Perceptions of filial obligations among migrant and non-migrant elderly: Acomparison at the country of origin and destination
Helga A.G. de Valk, Vrije Universiteit Brussel
Paulo M. Saad, United Nations
In this article we study perceptions of filial obligations of older persons in countries of origin and destination using surveys conducted in the Netherlands Antilles and in the Netherlands. The first objective of this study is to assess how migration from a country with poorly developed public support system to a country that provides welfare state security affects the perceptions of older persons regarding filial obligations. The second aim is to understand the conditions under which elderly attach more or less importance to filial obligations.
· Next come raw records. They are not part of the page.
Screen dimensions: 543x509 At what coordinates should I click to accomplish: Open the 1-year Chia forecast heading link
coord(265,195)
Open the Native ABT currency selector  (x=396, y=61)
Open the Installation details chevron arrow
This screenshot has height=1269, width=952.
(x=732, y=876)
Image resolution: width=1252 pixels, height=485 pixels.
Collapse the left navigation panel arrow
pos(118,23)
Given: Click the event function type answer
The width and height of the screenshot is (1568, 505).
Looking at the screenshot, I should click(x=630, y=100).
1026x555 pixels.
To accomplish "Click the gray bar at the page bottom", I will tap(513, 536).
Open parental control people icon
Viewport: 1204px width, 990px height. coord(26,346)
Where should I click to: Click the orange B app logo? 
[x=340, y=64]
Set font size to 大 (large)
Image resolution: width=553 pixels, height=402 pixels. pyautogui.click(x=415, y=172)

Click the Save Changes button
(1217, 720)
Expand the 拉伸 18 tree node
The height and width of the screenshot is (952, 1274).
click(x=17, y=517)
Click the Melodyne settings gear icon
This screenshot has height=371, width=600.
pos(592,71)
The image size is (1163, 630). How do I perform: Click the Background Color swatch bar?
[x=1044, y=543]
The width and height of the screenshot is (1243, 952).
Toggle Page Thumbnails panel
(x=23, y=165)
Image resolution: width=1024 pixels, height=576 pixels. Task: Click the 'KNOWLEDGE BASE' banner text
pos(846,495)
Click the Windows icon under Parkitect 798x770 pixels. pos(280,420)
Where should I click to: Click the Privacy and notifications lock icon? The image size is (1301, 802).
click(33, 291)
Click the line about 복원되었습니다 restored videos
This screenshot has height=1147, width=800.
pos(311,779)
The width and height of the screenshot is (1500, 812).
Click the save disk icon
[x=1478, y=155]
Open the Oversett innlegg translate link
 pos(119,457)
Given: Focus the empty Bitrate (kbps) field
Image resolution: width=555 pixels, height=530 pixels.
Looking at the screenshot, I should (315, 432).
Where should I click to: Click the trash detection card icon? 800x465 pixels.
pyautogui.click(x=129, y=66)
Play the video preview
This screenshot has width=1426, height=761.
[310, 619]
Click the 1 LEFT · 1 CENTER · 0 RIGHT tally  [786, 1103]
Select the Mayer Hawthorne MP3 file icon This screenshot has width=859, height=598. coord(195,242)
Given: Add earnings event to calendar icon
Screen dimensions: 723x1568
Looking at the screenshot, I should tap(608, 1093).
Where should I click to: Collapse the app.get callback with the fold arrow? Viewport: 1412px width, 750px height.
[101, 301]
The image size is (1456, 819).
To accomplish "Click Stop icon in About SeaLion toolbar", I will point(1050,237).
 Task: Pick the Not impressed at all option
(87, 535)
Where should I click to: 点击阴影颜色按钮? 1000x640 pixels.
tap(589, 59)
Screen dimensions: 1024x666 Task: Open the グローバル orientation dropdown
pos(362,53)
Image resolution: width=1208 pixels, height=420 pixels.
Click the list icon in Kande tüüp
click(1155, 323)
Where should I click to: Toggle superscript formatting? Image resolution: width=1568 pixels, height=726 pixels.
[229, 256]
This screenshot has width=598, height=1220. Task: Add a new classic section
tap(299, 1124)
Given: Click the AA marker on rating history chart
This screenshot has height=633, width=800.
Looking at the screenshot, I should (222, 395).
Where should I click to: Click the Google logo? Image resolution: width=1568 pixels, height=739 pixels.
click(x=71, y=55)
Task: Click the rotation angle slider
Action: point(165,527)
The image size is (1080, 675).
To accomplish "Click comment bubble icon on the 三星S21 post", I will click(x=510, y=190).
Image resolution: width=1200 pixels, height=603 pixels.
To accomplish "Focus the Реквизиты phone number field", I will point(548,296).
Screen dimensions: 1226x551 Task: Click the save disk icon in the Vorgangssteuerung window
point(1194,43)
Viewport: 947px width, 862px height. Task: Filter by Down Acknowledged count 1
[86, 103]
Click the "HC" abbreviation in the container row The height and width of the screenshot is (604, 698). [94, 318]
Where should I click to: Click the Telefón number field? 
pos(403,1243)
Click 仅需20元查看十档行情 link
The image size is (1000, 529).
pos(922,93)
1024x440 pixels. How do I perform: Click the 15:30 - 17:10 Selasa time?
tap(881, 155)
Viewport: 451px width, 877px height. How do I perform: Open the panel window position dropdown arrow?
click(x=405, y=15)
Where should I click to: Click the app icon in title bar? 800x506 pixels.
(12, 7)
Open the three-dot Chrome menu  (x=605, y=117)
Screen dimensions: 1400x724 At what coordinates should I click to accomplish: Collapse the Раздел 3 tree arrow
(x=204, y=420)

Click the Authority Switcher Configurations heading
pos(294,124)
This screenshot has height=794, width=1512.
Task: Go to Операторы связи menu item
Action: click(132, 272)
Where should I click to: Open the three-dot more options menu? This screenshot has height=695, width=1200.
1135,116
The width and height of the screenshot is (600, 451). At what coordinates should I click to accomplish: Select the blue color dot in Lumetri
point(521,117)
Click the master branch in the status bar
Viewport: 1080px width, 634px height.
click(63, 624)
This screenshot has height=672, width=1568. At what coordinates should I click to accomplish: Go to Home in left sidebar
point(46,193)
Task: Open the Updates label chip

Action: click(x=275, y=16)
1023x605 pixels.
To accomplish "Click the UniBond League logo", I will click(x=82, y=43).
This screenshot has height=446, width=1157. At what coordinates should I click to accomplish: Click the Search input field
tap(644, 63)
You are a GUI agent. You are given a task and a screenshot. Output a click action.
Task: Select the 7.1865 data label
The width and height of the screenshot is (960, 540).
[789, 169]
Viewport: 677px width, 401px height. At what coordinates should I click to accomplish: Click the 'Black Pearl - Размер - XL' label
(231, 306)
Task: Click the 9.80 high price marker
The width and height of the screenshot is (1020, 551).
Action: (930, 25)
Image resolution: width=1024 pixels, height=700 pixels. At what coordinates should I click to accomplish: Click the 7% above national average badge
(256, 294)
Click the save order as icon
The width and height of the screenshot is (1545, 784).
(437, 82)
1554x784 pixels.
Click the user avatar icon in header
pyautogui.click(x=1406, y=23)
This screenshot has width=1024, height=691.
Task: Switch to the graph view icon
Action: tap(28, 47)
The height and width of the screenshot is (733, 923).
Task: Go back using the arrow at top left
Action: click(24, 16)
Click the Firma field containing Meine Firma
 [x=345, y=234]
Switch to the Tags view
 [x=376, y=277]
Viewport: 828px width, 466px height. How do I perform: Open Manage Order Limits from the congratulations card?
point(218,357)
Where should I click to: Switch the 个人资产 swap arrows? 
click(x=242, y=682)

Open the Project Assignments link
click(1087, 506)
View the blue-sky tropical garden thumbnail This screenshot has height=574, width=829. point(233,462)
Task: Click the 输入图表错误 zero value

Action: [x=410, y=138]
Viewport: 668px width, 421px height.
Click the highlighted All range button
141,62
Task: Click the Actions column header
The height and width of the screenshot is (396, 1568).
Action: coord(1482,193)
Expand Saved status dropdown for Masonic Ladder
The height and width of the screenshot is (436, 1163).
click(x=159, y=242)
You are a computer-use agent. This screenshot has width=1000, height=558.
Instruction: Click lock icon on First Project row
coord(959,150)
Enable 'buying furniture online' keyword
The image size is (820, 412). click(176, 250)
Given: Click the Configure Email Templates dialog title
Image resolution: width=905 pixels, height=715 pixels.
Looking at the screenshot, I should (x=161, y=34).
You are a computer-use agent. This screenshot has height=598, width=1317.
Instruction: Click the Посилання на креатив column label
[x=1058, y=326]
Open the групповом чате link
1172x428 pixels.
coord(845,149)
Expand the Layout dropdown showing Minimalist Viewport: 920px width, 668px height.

The total sample includes 1,269 elderly aged 50 to 80 years of which 384 Antilleans living in the Netherlands Antilles, 264 are of Antillean origin living in the Netherlands and 621 having a Dutch background living in the Netherlands. By combining these data sets we have the unique opportunity to study the perceptions of elderly in the place of origin and place of destination in our analyses. Ordinal logistic regression results reveal that elderly at origin are more of the opinion that children should take care of their elderly parents and in particular provide them co-residence than is the case for immigrant elderly and natives in the host country. Our findings seem to confirm theories on acculturation: elderly in the Antilles adhere more to norms of filial obligation than Antillean immigrants living in the Netherlands. We do not find a relationship between perceptions and the age or current health condition of the older person among any of the three groups covered in the study. For all three groups of elderly, gender, educational attainment and marital status are important determinants for their perceptions of filial obligation.